§ Entries
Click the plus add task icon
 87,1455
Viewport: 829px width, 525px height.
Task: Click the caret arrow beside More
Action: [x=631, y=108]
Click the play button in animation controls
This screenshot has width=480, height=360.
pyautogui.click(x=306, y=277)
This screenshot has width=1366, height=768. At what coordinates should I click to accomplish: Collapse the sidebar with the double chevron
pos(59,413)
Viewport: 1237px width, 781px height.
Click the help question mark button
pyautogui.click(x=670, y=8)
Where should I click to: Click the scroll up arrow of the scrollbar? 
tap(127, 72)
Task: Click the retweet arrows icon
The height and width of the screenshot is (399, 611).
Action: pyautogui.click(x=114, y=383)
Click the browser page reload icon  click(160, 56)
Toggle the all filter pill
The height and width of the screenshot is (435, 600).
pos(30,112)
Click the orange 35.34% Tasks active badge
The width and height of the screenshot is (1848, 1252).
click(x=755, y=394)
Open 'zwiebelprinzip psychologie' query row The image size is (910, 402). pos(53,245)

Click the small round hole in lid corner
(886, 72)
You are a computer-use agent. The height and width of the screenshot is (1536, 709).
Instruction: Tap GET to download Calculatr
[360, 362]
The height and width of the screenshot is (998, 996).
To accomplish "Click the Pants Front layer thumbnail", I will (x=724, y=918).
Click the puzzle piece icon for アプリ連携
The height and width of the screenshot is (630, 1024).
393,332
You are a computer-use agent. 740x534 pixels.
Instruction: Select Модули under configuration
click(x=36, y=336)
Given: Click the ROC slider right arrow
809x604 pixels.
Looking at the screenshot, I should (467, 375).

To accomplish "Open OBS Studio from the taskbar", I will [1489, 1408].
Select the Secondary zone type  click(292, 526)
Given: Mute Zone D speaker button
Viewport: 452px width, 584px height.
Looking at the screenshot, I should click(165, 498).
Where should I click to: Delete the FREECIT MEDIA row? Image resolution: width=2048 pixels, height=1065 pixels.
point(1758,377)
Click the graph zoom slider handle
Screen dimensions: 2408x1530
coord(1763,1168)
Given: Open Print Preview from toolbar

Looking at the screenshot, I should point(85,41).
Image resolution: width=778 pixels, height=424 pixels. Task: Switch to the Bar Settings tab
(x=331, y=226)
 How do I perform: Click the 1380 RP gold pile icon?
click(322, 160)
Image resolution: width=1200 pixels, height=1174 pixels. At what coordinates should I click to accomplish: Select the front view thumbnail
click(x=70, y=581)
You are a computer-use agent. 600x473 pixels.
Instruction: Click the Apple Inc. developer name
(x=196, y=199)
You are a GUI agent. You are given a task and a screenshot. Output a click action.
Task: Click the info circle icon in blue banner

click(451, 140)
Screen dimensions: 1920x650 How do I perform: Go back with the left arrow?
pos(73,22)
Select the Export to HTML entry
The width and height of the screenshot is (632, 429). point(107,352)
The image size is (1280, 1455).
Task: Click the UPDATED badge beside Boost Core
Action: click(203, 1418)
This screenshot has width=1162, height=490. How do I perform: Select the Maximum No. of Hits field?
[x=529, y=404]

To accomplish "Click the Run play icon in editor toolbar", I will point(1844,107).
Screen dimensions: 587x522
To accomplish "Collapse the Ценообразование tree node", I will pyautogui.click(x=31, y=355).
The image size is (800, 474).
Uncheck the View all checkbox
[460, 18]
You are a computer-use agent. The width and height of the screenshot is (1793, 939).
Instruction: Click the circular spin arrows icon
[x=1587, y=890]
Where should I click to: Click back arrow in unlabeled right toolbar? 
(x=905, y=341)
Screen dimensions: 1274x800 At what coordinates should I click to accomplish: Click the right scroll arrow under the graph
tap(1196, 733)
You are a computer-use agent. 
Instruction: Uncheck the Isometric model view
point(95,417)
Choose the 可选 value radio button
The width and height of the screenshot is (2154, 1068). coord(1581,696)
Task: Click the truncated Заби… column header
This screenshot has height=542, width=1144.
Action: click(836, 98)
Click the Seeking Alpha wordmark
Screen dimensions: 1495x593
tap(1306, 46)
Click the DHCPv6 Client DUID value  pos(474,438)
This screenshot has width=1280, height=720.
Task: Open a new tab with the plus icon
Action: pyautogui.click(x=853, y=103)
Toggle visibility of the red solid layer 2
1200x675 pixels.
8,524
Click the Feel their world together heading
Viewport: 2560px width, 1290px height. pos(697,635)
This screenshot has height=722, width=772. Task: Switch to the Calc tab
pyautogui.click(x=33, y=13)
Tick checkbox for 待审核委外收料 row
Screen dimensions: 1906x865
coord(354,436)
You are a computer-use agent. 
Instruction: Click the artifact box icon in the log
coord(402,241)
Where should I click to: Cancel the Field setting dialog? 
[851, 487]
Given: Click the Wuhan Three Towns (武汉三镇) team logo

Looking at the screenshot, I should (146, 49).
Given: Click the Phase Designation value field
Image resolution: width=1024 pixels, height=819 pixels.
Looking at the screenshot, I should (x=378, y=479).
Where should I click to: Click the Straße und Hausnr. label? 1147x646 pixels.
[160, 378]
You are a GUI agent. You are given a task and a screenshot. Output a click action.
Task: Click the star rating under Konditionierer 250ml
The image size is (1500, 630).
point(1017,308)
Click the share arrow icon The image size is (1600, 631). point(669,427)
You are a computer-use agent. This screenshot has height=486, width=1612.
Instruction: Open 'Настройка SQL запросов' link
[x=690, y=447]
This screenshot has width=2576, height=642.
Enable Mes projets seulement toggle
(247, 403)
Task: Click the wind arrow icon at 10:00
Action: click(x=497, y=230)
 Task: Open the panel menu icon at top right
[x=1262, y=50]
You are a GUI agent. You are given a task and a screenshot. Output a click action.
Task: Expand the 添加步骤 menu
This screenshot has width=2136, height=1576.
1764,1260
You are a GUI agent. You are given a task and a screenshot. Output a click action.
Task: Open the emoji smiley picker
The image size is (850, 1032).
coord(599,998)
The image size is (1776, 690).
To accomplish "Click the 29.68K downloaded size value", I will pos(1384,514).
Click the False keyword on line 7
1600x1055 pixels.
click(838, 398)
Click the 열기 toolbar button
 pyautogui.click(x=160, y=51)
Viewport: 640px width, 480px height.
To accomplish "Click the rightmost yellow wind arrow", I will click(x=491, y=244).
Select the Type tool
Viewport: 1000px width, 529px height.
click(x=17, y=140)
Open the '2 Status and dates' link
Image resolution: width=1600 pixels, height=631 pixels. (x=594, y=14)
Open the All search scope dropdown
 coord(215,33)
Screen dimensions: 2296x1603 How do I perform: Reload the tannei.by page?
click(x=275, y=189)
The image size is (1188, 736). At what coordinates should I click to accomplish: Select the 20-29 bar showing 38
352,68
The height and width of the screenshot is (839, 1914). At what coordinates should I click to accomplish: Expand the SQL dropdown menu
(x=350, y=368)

§ What is being asked
Please express every line of the records, from the one containing "The image size is (800, 474)." down to the one containing "(x=905, y=341)", as a JSON list of strings with one string per line and blank lines omitted.

§ Reply
[
  "The image size is (800, 474).",
  "Uncheck the View all checkbox",
  "[460, 18]",
  "You are a computer-use agent. The width and height of the screenshot is (1793, 939).",
  "Instruction: Click the circular spin arrows icon",
  "[x=1587, y=890]",
  "Where should I click to: Click back arrow in unlabeled right toolbar? ",
  "(x=905, y=341)"
]